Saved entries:
++++++
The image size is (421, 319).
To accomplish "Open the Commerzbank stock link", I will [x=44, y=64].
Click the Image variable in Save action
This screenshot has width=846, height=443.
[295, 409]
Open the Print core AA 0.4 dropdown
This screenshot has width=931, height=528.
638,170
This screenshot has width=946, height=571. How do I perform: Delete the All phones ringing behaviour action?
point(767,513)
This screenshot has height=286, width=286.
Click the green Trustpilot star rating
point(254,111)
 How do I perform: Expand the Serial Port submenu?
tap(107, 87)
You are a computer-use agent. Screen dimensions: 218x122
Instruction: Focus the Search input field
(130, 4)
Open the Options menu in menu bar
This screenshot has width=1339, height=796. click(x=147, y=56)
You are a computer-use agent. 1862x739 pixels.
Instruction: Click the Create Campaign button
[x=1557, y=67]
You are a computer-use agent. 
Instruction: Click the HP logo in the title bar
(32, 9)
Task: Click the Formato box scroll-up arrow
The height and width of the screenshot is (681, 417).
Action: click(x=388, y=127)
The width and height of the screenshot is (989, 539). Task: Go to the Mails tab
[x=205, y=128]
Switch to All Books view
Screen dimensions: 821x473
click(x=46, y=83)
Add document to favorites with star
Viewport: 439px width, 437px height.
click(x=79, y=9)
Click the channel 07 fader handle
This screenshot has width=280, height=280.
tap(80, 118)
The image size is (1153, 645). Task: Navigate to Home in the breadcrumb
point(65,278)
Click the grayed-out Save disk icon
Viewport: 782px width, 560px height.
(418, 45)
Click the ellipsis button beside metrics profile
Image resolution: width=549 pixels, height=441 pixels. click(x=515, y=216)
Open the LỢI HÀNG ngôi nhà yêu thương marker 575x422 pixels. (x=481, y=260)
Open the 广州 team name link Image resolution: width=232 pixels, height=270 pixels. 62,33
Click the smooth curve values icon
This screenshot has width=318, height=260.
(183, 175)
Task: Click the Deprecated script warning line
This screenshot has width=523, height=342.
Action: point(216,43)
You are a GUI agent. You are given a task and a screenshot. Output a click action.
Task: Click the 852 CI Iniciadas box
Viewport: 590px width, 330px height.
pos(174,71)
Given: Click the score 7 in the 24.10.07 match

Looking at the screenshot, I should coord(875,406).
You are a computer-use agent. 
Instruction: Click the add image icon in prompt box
++++++
__Instructions to follow__
Show all lines above that contain "agent".

__Result for this task__
You are a computer-use agent. Screen dimensions: 218x122
You are a computer-use agent. 1862x739 pixels.
You are a computer-use agent. 
You are a GUI agent. You are given a task and a screenshot. Output a click action.
You are a computer-use agent. 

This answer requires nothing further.